#### Work to be completed:
Extend the forum thread about the tipsy-looking beer can chicken, starting right after its final line.

#### Passage shown:
_ _ _ _ _ _ _

# Too much beer?



## suziquzie (May 5, 2008)

Check out the last Beer Can Chicken I made. 
Do you think he drank too much? 
Just a little crooked! 
Not sure if I should make this poultry or off topic..... feel free to move.
(or erase)


----------



## pdswife (May 5, 2008)

That's one pretty chicken!


----------



## sattie (May 5, 2008)

Feeling a little woozy was she?


----------



## Maverick2272 (May 5, 2008)

Hmm, if I take the left leg and thigh, would that even him out??


----------



## GotGarlic (May 5, 2008)

Maverick2272 said:


> Hmm, if I take the left leg and thigh, would that even him out??



I think that would make him really fall over!


----------



## Maverick2272 (May 5, 2008)

Well, then the only thing to do is take that one off her hands and let her make another one! This time straight of course...


----------



## suziquzie (May 5, 2008)

Take what you want, I skinned him first. 
YUM!!!!!


----------



## GotGarlic (May 5, 2008)

suziquzie said:


> Take what you want, I skinned him first.
> YUM!!!!!



You know what's important - I knew I liked you


----------



## Maverick2272 (May 5, 2008)

No skin?!?! But... but...

Then again that would make the Dr. happy and he does look delicious.


----------



## suziquzie (May 6, 2008)

See, he's a HEALTHY tipsy chicken!


----------



## pacanis (May 6, 2008)

Beautiful bird.
I live to eat crisp chicken skin. It's my favorite part!
When I was a kid it would often be all that I had on my plate, plus the wings.


----------



## suziquzie (May 6, 2008)

It's my anniversary today. 
I was gonna make him some ribs, but lookin' at this bird again is making me think twice!


----------



## GotGarlic (May 6, 2008)

Happy Anniversary, Suzi! Hey, if there's room on the grill, make both, aka mixed grill  There's lots you can do with leftover grilled chicken.


----------



## suziquzie (May 6, 2008)

Good idea! He can have ribs, I can have chicken skin, and I have cooked chicken for another day!


----------



## Barb L. (May 6, 2008)

Happy Anniversary Suzi !!  Thats one nice looking bird - !  Yum


----------



## Katie H (May 6, 2008)

"Happy Anniversary, Suzi!"  Wishes for many, many more.

Don't you just looooove beer can chicken?  When our children were at home they lovingly called it beer butt chicken, but you know how children get with potty talk.

It's one of the best ways we've ever found to cook a whole chicken.  Just can't screw it up either.  And the crisp, tasty skin.  Yum, double yum.


----------



## Maverick2272 (May 6, 2008)

Happy Anniversary!


----------



## welise86 (May 6, 2008)

_ _ _ _ _ _ _

#### Record extracts:
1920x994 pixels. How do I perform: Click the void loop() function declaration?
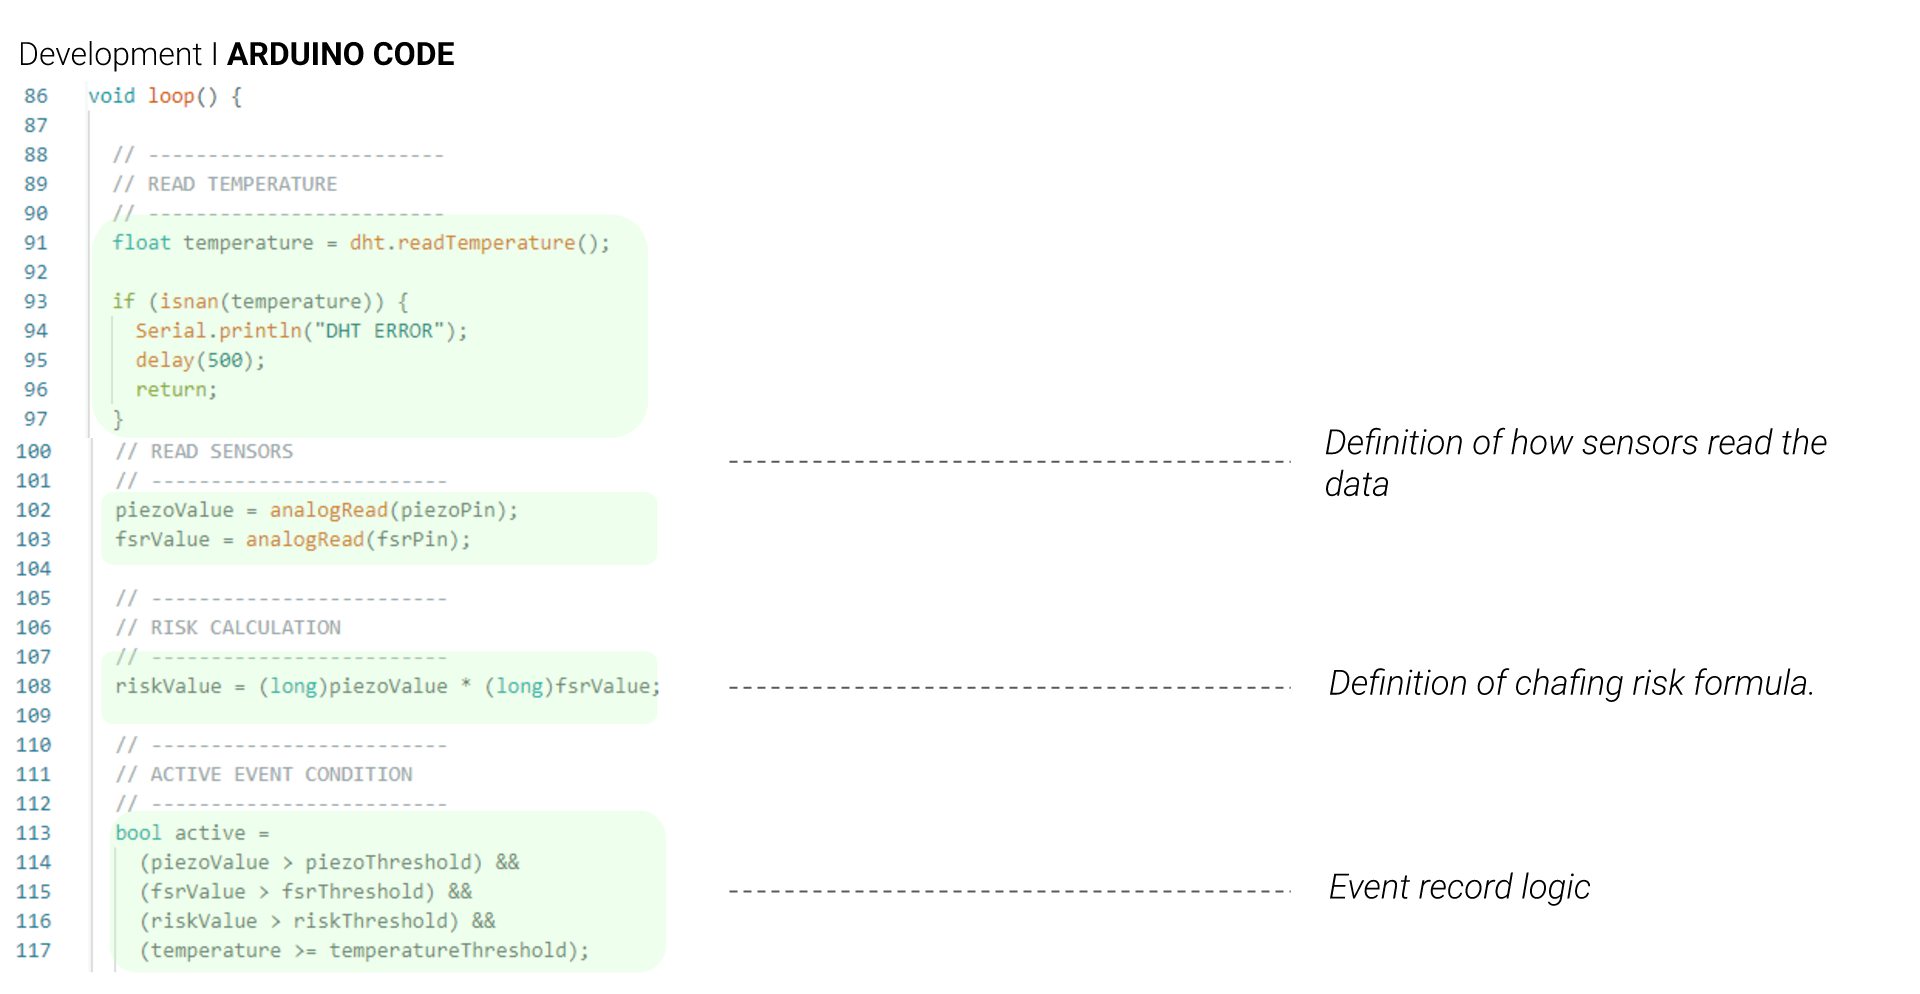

_ _ _ _ _ _ _

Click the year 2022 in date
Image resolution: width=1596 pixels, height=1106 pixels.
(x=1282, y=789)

_ _ _ _ _ _ _

#### Right answer:
that chicken is drunk and hittin a gangta lean...LOL but it sure looks good!


----------



## Adillo303 (May 6, 2008)

Happy anniversary Suzi - Great bird. I have to research beer can chicken. I have not run across it before.

AC


----------



## pacanis (May 6, 2008)

Adillo303 said:


> Happy anniversary Suzi - Great bird. I have to research beer can chicken. I have not run across it before.
> 
> AC


 
You will be glad when you do!
Good stuff


----------



## suziquzie (May 7, 2008)

Here Adillo this is the one I use. 
Made it again last night. No leftovers tho, all I could find was a dinky 3 1/2 lb bird yesterday. 
The recipe for the rub makes enough for a few chickens and stores easily. 

Beer Can Chicken Recipe at Epicurious.com

You can also make it in the oven... 350 for an hour and a half or so. Still just as yummy!

Oh and thank you for all the nice anniversary wishes everyone!


----------



## Adillo303 (May 7, 2008)

Good morining Suzi and thank you. I was going to ask about the oven. My BBQ is charcoal fired and not big, so I was thinking that it might not have the endurance, the smoker sounds interesting, if I start early, I suppose what, about 3 or four hours in the smoker?

I hear you about liking nice crispy skin. Around here it's getting hard to fing chicken breast with the skin on. After reading the threead on economizing, I am seriously thinking of buying only whole birds, cutting them myself and save all the off parts for chicken soup, they are the best soup flavor anyway. There are only tow of us, and, "The Boys" of course, and we often throw a breast and a couple theighs in the oven for a fairly quick dinner.Couple days of that and I's have what to make soup.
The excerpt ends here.